▶ [Collection entries]
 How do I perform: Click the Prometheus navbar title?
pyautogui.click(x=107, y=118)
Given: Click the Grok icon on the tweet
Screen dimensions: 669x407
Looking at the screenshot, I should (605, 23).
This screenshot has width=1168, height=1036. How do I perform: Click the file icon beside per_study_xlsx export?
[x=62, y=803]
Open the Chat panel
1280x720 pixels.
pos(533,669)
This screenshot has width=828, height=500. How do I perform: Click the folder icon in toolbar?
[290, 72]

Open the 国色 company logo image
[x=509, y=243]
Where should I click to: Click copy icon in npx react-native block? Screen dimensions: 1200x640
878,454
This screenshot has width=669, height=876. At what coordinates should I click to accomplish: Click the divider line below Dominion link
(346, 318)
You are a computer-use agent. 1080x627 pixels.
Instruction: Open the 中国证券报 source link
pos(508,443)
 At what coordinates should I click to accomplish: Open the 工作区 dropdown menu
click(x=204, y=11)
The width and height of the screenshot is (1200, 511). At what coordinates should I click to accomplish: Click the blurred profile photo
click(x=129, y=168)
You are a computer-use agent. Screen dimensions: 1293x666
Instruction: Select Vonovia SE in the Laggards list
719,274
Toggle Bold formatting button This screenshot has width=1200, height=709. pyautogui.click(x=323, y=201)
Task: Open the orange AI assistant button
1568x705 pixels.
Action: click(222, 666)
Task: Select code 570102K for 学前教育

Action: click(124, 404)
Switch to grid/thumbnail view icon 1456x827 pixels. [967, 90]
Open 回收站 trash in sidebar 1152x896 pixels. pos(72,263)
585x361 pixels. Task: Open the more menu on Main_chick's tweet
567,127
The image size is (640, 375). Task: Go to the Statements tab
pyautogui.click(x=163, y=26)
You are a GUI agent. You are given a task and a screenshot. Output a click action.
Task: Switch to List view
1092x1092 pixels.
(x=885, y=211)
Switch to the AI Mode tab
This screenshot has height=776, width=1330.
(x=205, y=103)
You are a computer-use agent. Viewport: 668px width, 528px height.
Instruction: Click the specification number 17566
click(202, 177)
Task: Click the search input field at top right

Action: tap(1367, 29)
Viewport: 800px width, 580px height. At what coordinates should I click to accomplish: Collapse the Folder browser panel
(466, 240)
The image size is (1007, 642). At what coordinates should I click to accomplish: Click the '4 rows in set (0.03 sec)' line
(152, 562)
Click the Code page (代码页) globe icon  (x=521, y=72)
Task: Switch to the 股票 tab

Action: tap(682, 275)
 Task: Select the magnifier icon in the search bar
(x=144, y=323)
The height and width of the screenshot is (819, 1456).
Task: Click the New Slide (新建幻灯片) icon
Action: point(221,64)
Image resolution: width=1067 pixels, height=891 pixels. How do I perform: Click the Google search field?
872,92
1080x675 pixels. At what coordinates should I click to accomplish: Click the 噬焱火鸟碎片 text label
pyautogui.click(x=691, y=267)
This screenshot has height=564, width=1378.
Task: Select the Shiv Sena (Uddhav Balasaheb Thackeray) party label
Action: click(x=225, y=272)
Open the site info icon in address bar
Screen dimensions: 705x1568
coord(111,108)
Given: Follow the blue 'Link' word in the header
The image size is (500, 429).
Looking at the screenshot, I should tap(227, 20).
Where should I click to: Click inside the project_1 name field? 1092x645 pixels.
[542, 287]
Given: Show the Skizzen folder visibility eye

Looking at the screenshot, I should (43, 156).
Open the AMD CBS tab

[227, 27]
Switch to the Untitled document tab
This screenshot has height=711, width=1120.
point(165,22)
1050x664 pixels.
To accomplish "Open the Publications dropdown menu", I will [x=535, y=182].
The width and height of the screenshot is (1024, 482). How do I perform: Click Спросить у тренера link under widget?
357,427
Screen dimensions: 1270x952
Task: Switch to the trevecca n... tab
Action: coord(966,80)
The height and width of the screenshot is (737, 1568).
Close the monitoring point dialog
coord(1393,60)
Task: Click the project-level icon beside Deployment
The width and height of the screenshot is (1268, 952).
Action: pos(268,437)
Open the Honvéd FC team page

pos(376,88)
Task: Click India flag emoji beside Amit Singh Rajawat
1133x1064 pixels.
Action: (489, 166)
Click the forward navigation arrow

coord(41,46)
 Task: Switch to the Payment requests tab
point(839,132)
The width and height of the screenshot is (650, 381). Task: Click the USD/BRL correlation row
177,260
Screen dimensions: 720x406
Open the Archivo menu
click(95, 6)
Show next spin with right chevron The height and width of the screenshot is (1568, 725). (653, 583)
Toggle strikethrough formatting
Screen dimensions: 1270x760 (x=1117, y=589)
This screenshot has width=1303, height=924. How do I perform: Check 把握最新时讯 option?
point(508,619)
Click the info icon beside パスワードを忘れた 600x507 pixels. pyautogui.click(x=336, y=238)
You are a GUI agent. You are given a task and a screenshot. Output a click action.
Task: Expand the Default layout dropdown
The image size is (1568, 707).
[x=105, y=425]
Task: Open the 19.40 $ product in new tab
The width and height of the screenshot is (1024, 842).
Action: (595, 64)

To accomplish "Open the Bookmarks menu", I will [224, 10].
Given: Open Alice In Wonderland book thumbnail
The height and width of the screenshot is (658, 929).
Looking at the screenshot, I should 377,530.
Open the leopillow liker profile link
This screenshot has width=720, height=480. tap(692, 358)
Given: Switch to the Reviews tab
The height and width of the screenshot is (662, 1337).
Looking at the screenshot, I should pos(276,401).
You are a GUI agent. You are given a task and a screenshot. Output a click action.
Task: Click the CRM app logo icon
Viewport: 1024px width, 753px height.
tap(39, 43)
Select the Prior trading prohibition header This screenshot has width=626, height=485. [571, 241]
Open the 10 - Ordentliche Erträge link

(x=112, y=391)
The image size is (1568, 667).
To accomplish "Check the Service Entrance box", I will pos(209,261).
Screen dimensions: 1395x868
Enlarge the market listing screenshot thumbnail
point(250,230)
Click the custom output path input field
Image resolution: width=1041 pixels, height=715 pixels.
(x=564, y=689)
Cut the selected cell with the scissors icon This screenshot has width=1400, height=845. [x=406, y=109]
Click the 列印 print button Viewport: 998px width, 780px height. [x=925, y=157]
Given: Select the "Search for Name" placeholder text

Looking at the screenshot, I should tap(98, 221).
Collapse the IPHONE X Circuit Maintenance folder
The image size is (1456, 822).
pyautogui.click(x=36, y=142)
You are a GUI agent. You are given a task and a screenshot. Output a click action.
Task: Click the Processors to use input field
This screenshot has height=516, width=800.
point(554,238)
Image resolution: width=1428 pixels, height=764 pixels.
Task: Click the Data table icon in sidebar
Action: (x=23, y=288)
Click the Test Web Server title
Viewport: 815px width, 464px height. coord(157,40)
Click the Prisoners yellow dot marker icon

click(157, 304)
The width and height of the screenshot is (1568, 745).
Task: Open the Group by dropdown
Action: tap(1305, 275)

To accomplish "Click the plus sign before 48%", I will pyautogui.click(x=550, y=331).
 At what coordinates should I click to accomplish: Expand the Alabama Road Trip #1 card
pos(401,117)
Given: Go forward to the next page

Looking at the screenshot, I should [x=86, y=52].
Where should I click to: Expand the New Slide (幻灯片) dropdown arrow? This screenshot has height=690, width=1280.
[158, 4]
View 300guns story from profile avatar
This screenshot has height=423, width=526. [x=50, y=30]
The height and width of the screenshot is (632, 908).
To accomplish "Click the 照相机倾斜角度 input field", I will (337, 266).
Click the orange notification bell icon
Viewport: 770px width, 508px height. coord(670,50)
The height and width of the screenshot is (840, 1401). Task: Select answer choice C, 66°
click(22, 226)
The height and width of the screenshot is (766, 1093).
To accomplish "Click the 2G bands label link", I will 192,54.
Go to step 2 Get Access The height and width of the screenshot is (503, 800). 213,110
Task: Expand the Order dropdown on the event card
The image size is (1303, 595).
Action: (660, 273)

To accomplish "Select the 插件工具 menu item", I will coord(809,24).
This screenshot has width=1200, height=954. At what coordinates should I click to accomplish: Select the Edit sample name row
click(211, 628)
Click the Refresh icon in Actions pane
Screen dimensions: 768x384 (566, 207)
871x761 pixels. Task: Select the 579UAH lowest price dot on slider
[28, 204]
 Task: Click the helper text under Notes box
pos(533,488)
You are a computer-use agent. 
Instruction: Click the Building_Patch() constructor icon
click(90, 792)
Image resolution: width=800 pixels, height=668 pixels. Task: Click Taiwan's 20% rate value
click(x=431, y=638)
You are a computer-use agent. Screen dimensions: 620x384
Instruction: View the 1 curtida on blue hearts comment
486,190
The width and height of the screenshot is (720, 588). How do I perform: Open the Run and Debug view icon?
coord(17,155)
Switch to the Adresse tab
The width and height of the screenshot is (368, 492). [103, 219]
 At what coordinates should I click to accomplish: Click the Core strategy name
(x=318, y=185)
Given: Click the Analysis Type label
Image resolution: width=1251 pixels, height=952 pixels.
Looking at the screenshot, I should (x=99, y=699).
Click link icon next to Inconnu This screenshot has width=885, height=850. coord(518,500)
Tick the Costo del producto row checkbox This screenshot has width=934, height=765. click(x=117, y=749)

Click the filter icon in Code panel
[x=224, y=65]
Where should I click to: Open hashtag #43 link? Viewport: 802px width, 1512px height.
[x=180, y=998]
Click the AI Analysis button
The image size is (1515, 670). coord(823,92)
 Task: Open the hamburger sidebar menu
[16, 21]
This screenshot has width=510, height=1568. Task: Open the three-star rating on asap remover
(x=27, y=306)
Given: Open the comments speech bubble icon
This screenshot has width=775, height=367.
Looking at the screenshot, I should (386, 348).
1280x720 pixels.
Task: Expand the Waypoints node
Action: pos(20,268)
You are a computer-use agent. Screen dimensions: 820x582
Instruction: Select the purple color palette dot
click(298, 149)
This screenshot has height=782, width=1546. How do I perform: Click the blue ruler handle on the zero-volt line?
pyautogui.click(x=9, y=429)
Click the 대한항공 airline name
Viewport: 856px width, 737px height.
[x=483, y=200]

▶ [EXERCISE DIRECTIONS] Reproduce the entries from the line containing "This screenshot has width=1303, height=924." to the line containing "This screenshot has width=720, height=480.", including both of those lines.

▶ [OUTPUT FOR THIS EXERCISE]
This screenshot has width=1303, height=924. How do I perform: Check 把握最新时讯 option?
point(508,619)
Click the info icon beside パスワードを忘れた 600x507 pixels. pyautogui.click(x=336, y=238)
You are a GUI agent. You are given a task and a screenshot. Output a click action.
Task: Expand the Default layout dropdown
The image size is (1568, 707).
[x=105, y=425]
Task: Open the 19.40 $ product in new tab
The width and height of the screenshot is (1024, 842).
Action: (595, 64)

To accomplish "Open the Bookmarks menu", I will [224, 10].
Given: Open Alice In Wonderland book thumbnail
The height and width of the screenshot is (658, 929).
Looking at the screenshot, I should 377,530.
Open the leopillow liker profile link
This screenshot has width=720, height=480. tap(692, 358)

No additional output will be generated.